Menghadapi realitas pasar yang kian sengit, rahasia dagang pun menjelma menjadi aset tidak berwujud (intangible asset) yang penting dalam menjaga kelangsungan dan keunggulan kompetitif perusahaan. Informasi yang bersifat strategis, seperti formula produk, metode produksi, strategi pemasaran, hingga daftar pelanggan, menjadi kunci keunggulan kompetitif yang wajib dijaga kerahasiaannya. Informasi eksklusif tersebut bukan hanya memiliki nilai ekonomi yang tinggi, melainkan juga menjadi pembeda utama antara pelaku usaha yang terus bertumbuh dan yang tergerus persaingan. 

Sayangnya, semakin bernilai sebuah informasi, semakin tinggi pula risiko kebocoran dan pencurian oleh pihak yang tidak berwenang. Kebocoran ini dapat terjadi dalam lingkup internal maupun eksternal, seperti penyalahgunaan oleh mitra kerja, hingga peretasan oleh kompetitor. Dampaknya pun tidak hanya menimbulkan kerugian finansial, melainkan juga membawa konsekuensi hukum yang serius. Melalui artikel ini, SIP-R Consultant akan mengupas secara menyeluruh aspek hukum terkait dengan pelanggaran rahasia dagang!

Aspek Pelanggaran Rahasia Dagang dan Hak Pemiliknya

Menurut Pasal 1 angka 1 Undang-Undang Nomor 30 Tahun 2000 tentang Rahasia Dagang (“UU Rahasia Dagang”) rahasia dagang didefinisikan sebagai informasi yang tidak diketahui oleh umum di bidang teknologi dan/atau bisnis, mempunyai nilai ekonomi karena berguna dalam kegiatan usaha, dan dijaga kerahasiaannya oleh pemiliknya. Rahasia dagang meliputi informasi seperti metode produksi, teknik pemrosesan, daftar pelanggan, algoritma, strategi penjualan, dan lain-lain yang bersifat rahasia, memiliki nilai ekonomi, dan telah diupayakan untuk dijaga kerahasiaannya.

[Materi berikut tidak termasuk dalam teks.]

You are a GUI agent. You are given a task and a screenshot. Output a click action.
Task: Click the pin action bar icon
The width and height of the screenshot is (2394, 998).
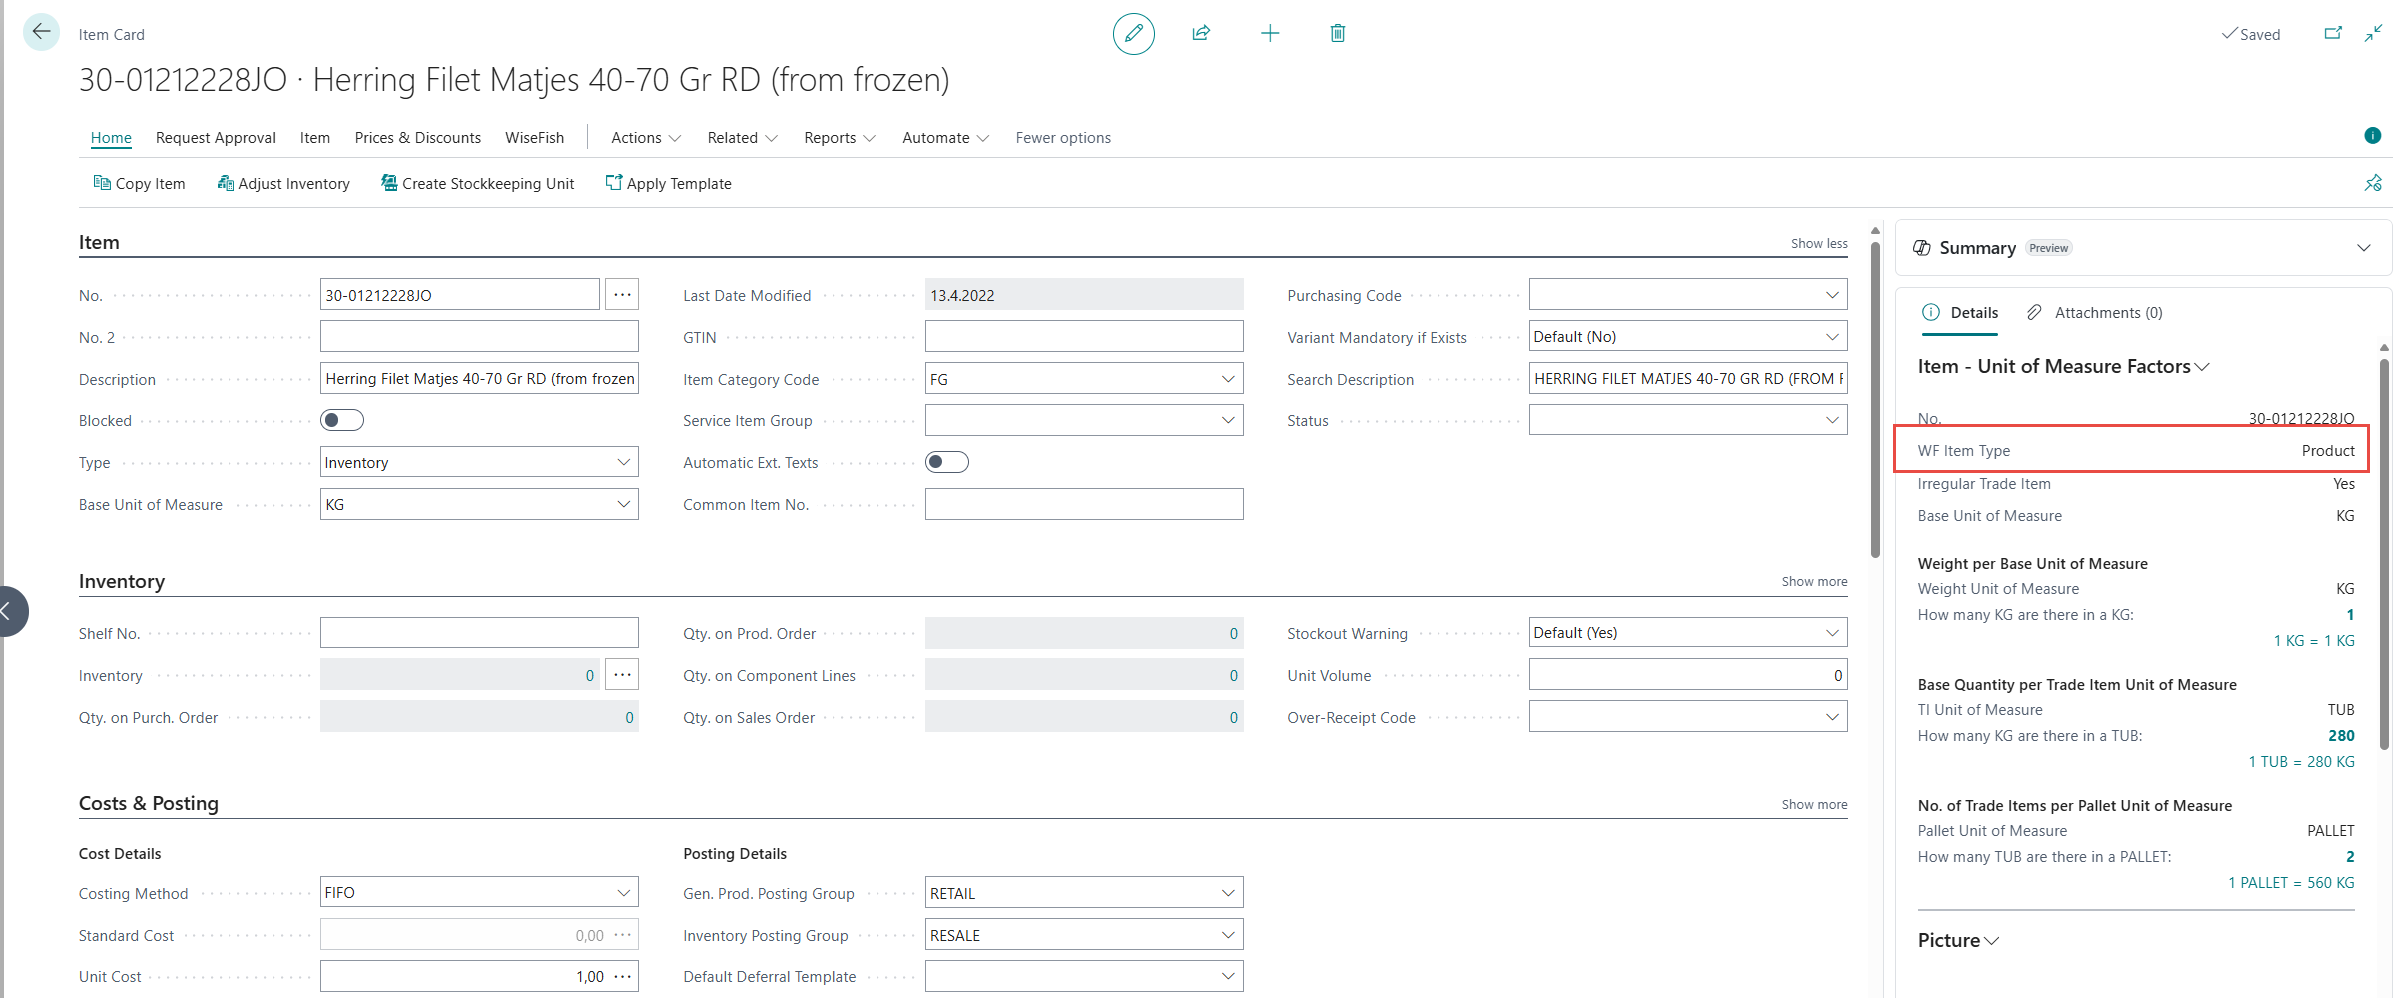(x=2372, y=183)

Pelanggaran rahasia dagang terjadi apabila seseorang dengan sengaja mengungkapkan rahasia dagang, mengingkari kesepakatan atau mengingkari kewajiban tertulis atau tidak tertulis untuk menjaga rahasia dagang yang bersangkutan. Lebih lanjut dalam Pasal 14 UU Rahasia Dagang menjelaskan bahwa:

“Seseorang dianggap melanggar Rahasia Dagang pihak lain apabila ia memperoleh atau menguasai Rahasia Dagang tersebut dengan cara yang bertentangan dengan peraturan perundang-undangan yang berlaku.”

Tindakan yang marak terjadi dan termasuk dalam pelanggaran rahasia dagang perusahaan antara lain:

  1. Pencurian atau pengambilan data rahasia oleh mantan karyawan;
  2. Penggunaan informasi yang diperoleh melalui pelanggaran kontrak, misalnya pelanggaran Non-Disclosure Agreement (NDA);
  3. Penyingkapan informasi tanpa izin kepada pihak ketiga;
  4. Penjualan informasi kepada pesaing tanpa persetujuan pemiliknya.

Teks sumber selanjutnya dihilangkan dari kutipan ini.